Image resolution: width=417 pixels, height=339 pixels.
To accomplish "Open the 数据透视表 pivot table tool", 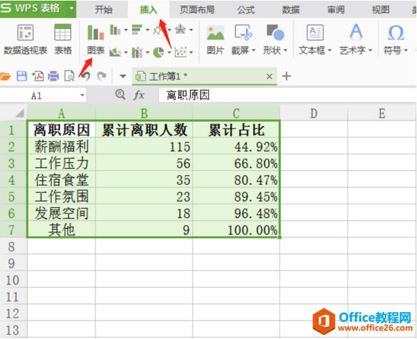I will click(25, 39).
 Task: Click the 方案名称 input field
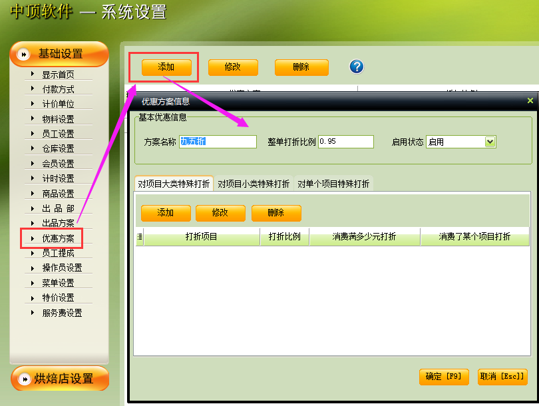[x=218, y=142]
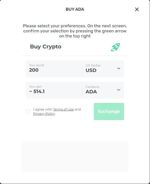
Task: Click the preferences instruction paragraph
Action: (x=75, y=31)
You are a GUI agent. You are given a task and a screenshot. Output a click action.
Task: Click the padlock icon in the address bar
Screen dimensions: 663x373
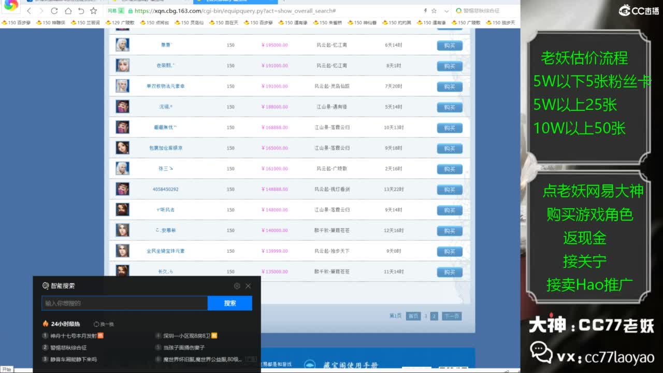131,11
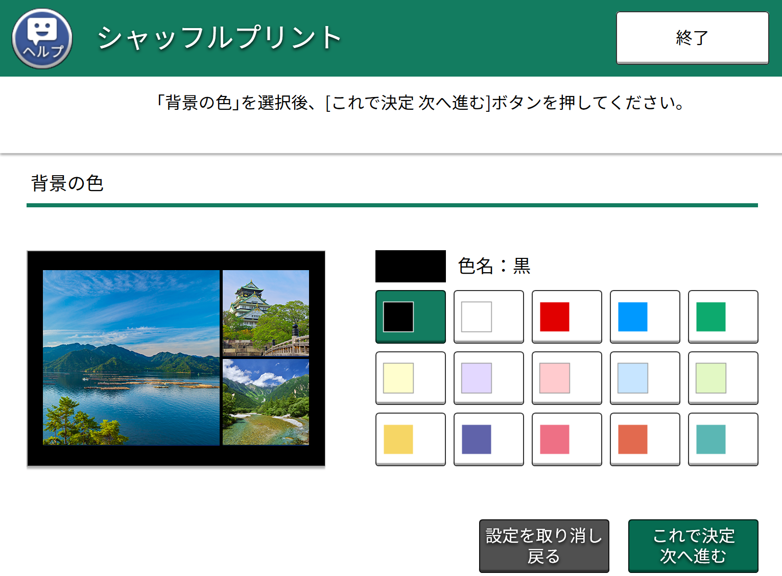The image size is (782, 576).
Task: Select the black background color swatch
Action: [410, 317]
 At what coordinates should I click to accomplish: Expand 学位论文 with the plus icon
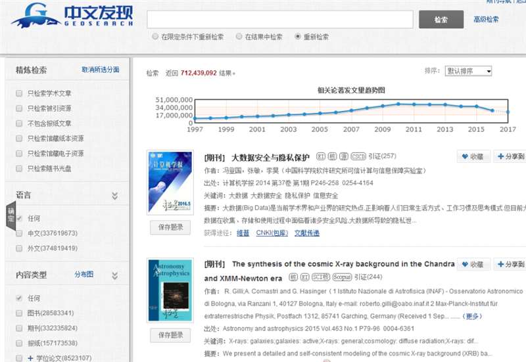pyautogui.click(x=20, y=358)
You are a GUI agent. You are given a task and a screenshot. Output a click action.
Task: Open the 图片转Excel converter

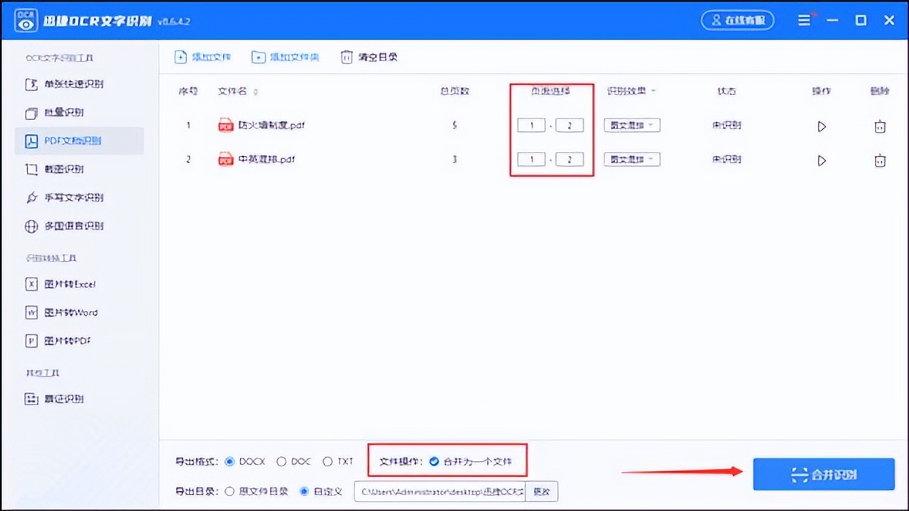64,284
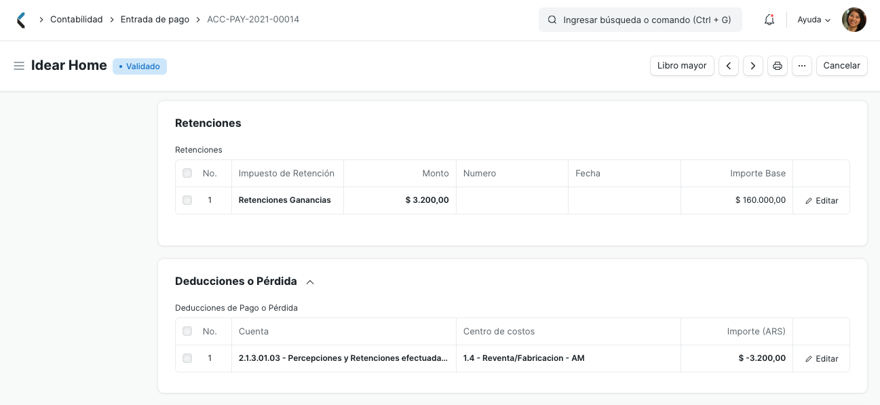880x405 pixels.
Task: Open the ellipsis more-options menu
Action: click(x=801, y=66)
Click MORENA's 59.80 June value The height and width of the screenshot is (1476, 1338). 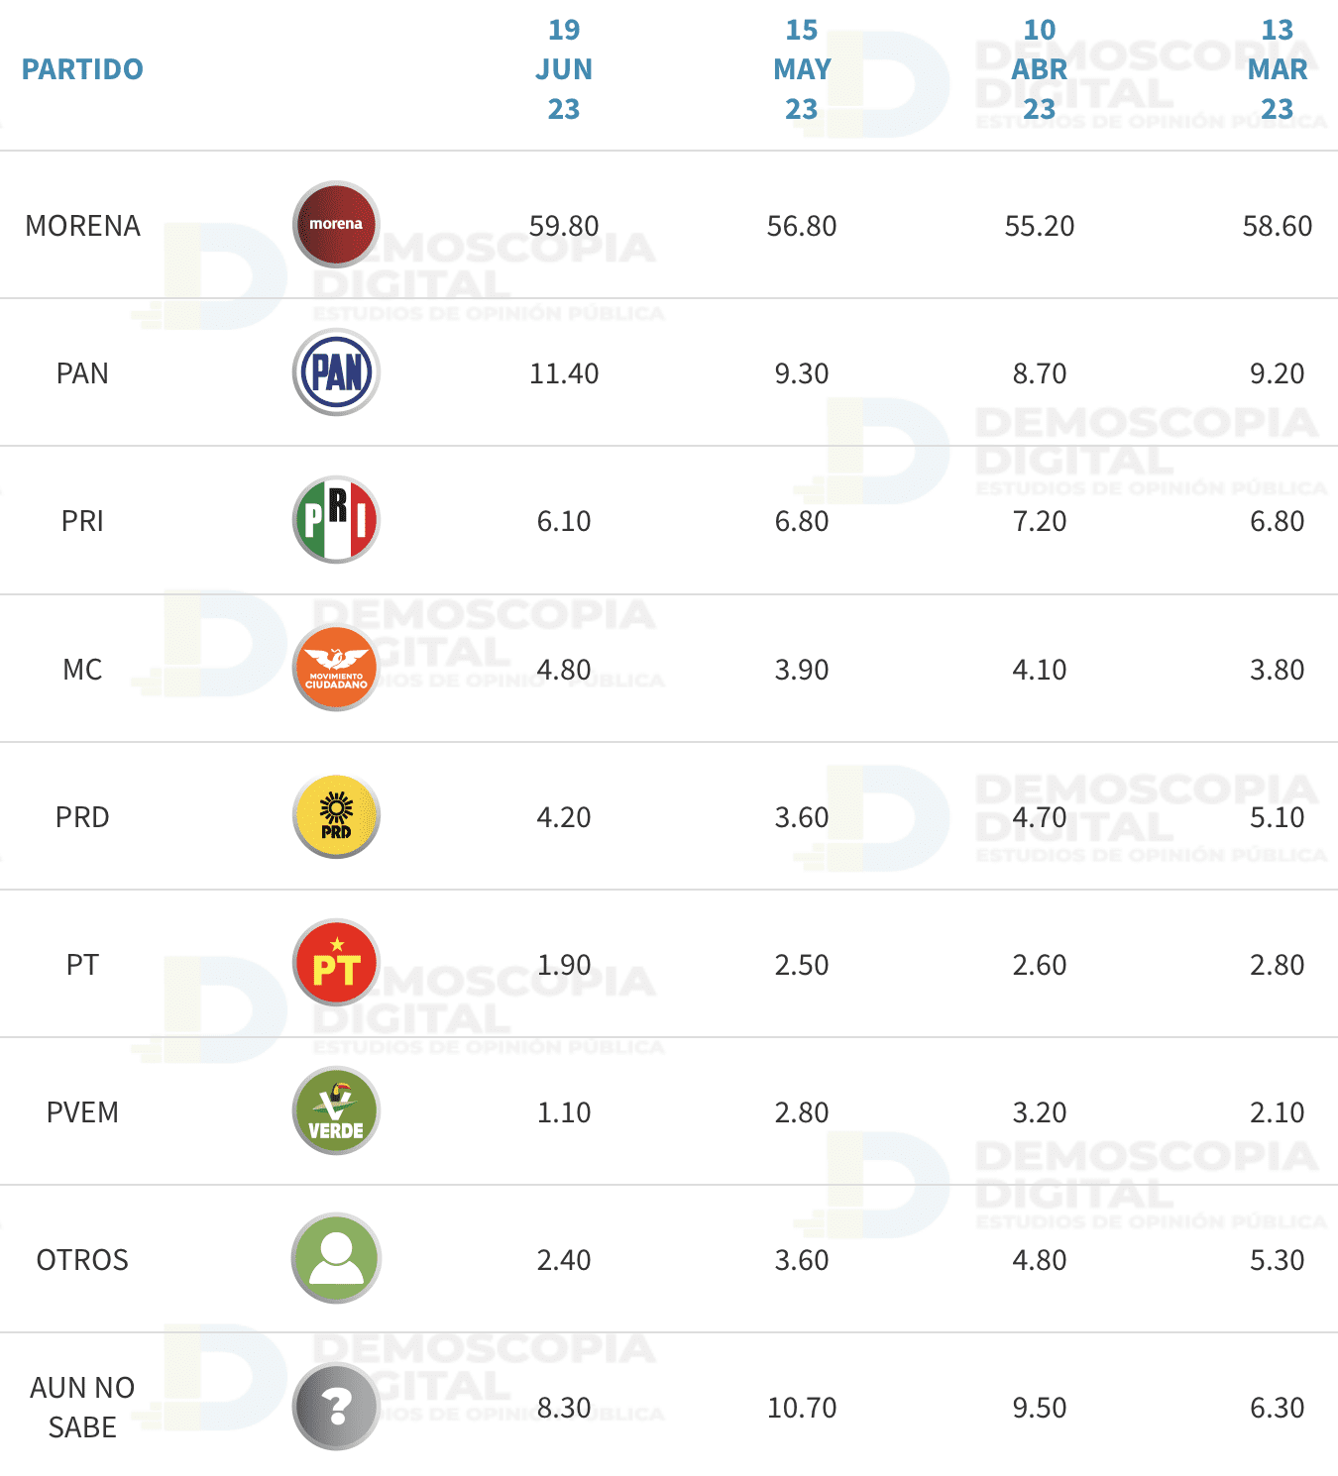(x=564, y=226)
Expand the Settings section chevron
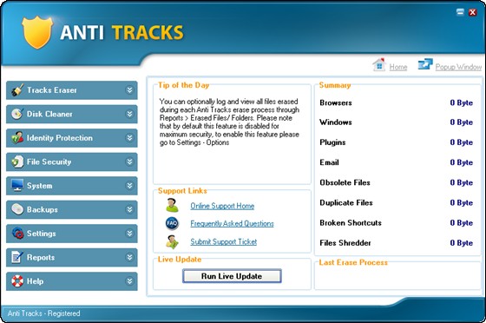The height and width of the screenshot is (323, 486). tap(129, 233)
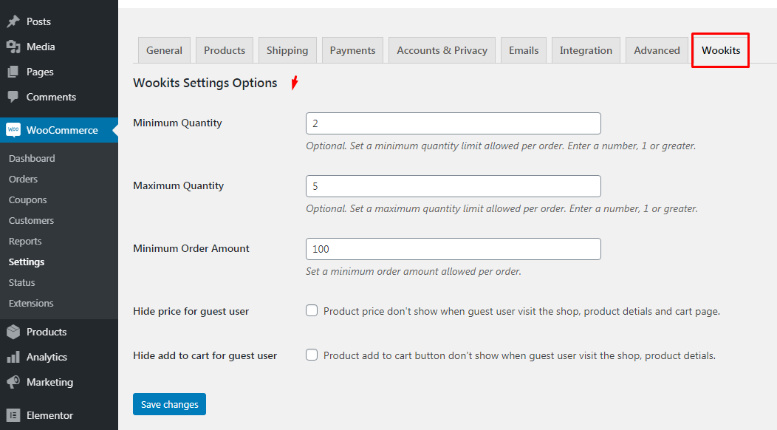Image resolution: width=777 pixels, height=430 pixels.
Task: Toggle Hide add to cart checkbox
Action: 312,355
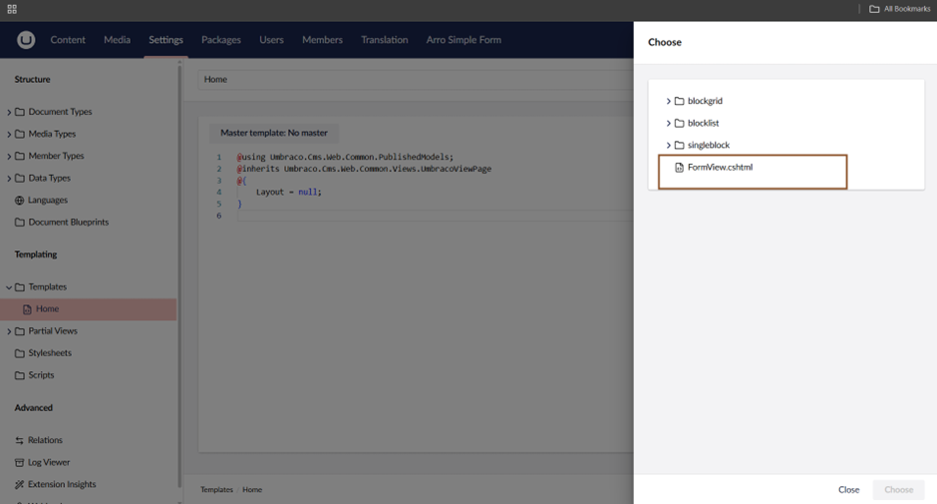Click the Relations icon in Advanced
Image resolution: width=937 pixels, height=504 pixels.
pos(20,441)
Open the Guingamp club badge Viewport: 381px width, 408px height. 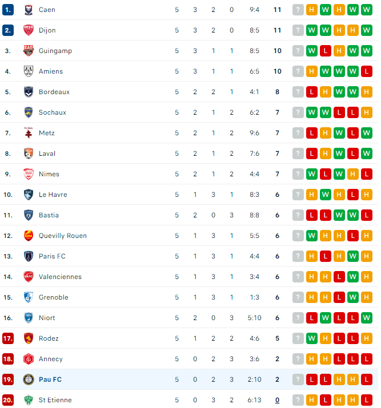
# # # #
[Try it] After locating the line containing "Expand the Settings section chevron" in the entries above, repeat only it and each later line through the end, exactly, without any pictures.

[Response to this exercise]
Expand the Settings section chevron
The height and width of the screenshot is (323, 486). tap(129, 233)
Image resolution: width=777 pixels, height=430 pixels.
Task: Toggle Hide add to cart checkbox
Action: 312,355
Click the Relations icon in Advanced
Image resolution: width=937 pixels, height=504 pixels.
pos(20,441)
Open the Guingamp club badge Viewport: 381px width, 408px height. 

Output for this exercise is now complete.